Work required — Transcribed word for word, the lines below from the one with "1477x812 pixels. Task: Click" through the last line of the records form the answer; no picture is to be included.

*** Opening of Available data ***

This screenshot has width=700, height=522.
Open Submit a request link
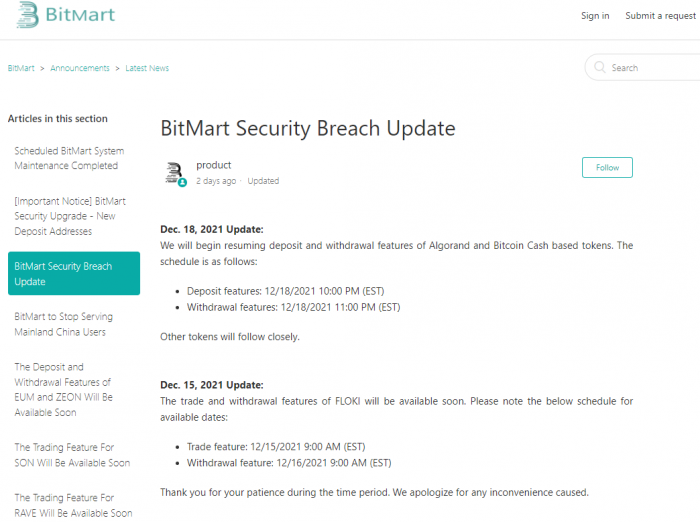click(x=661, y=16)
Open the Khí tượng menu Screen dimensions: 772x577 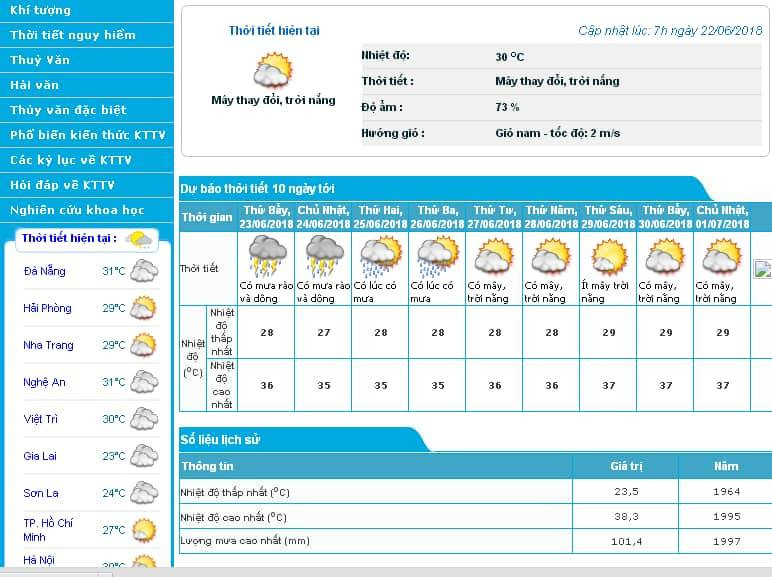click(x=40, y=10)
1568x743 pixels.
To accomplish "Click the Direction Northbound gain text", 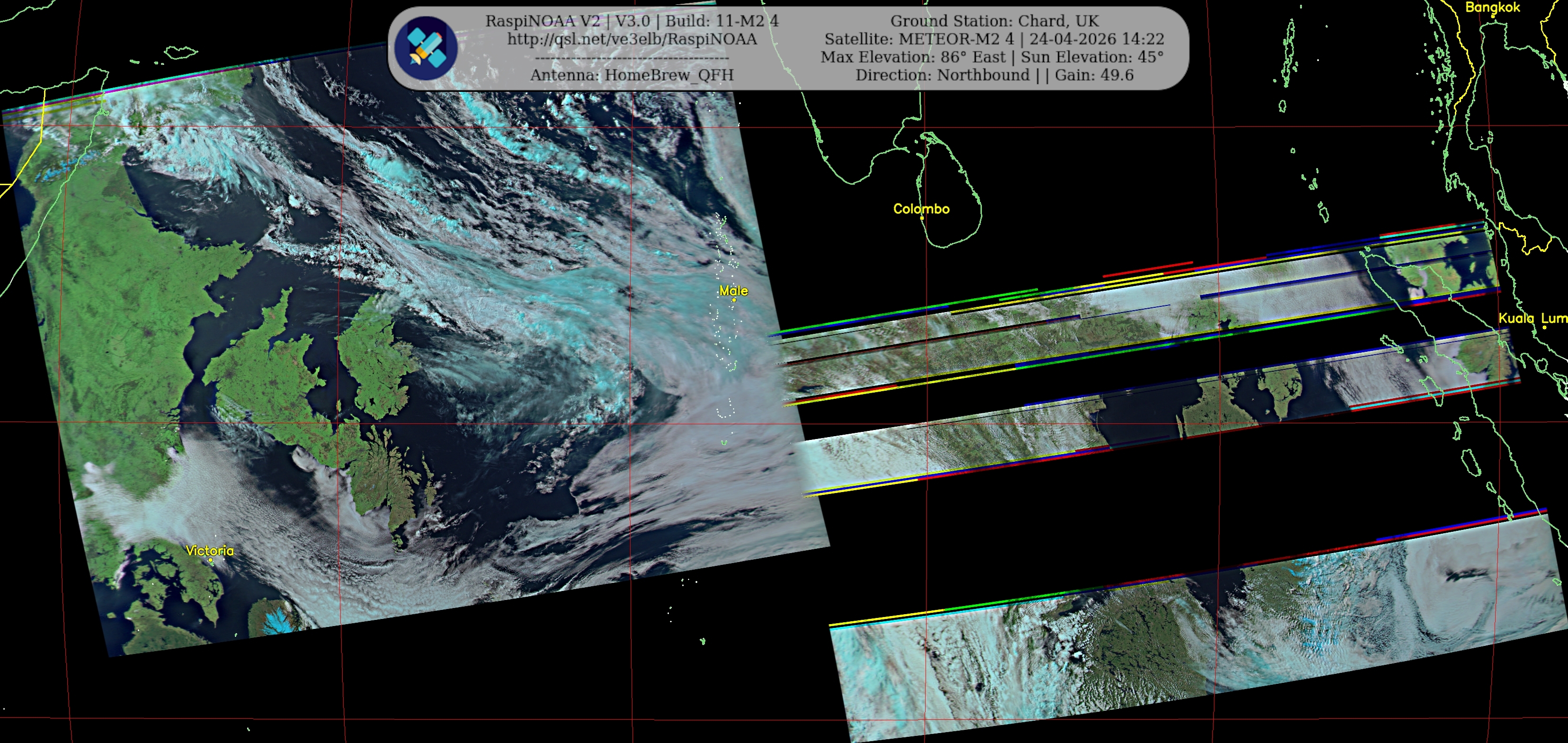I will pyautogui.click(x=994, y=75).
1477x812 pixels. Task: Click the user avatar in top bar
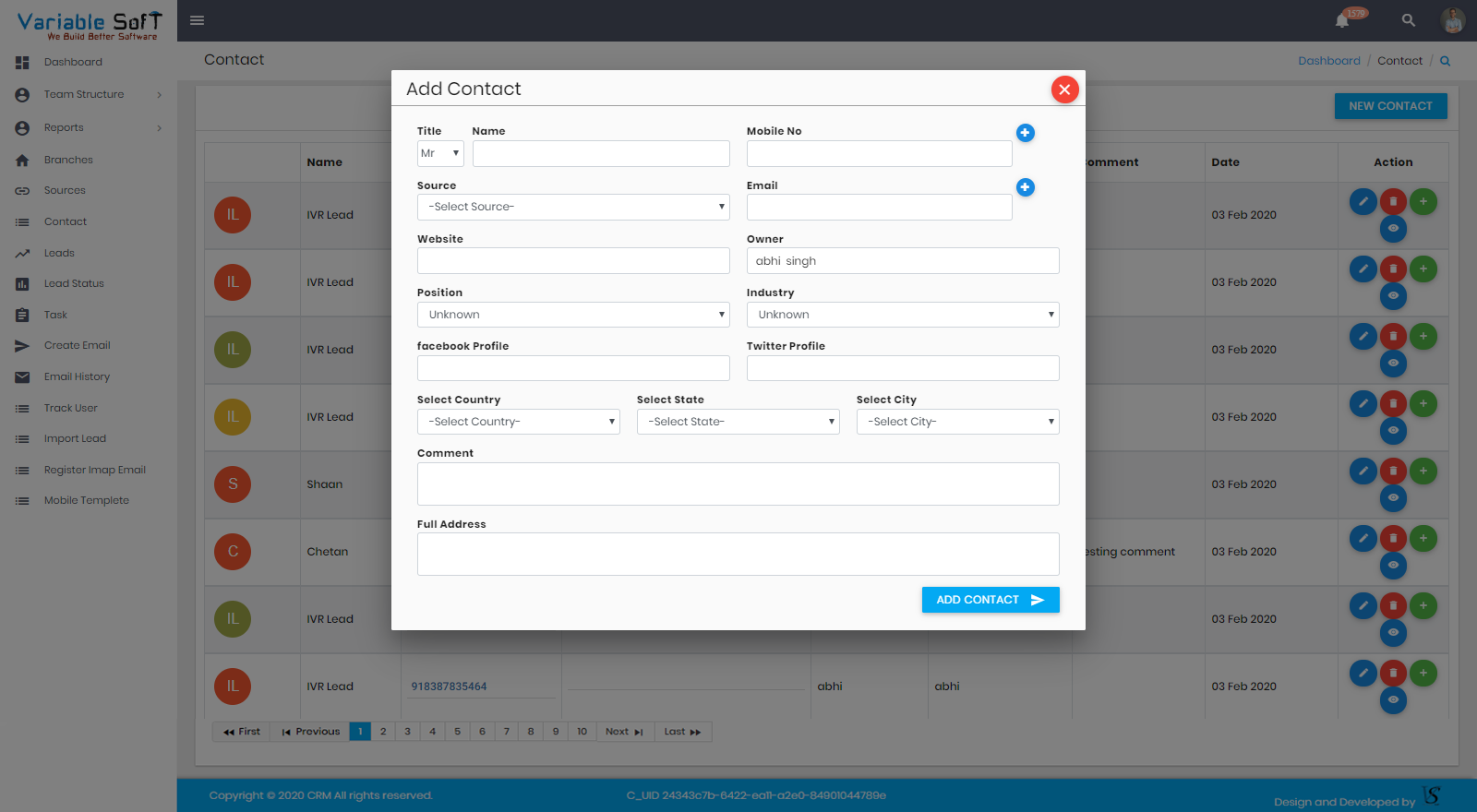click(1452, 20)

*** Close of Available data ***

Problem solution —
1477x812 pixels. Task: Click the user avatar in top bar
click(1452, 20)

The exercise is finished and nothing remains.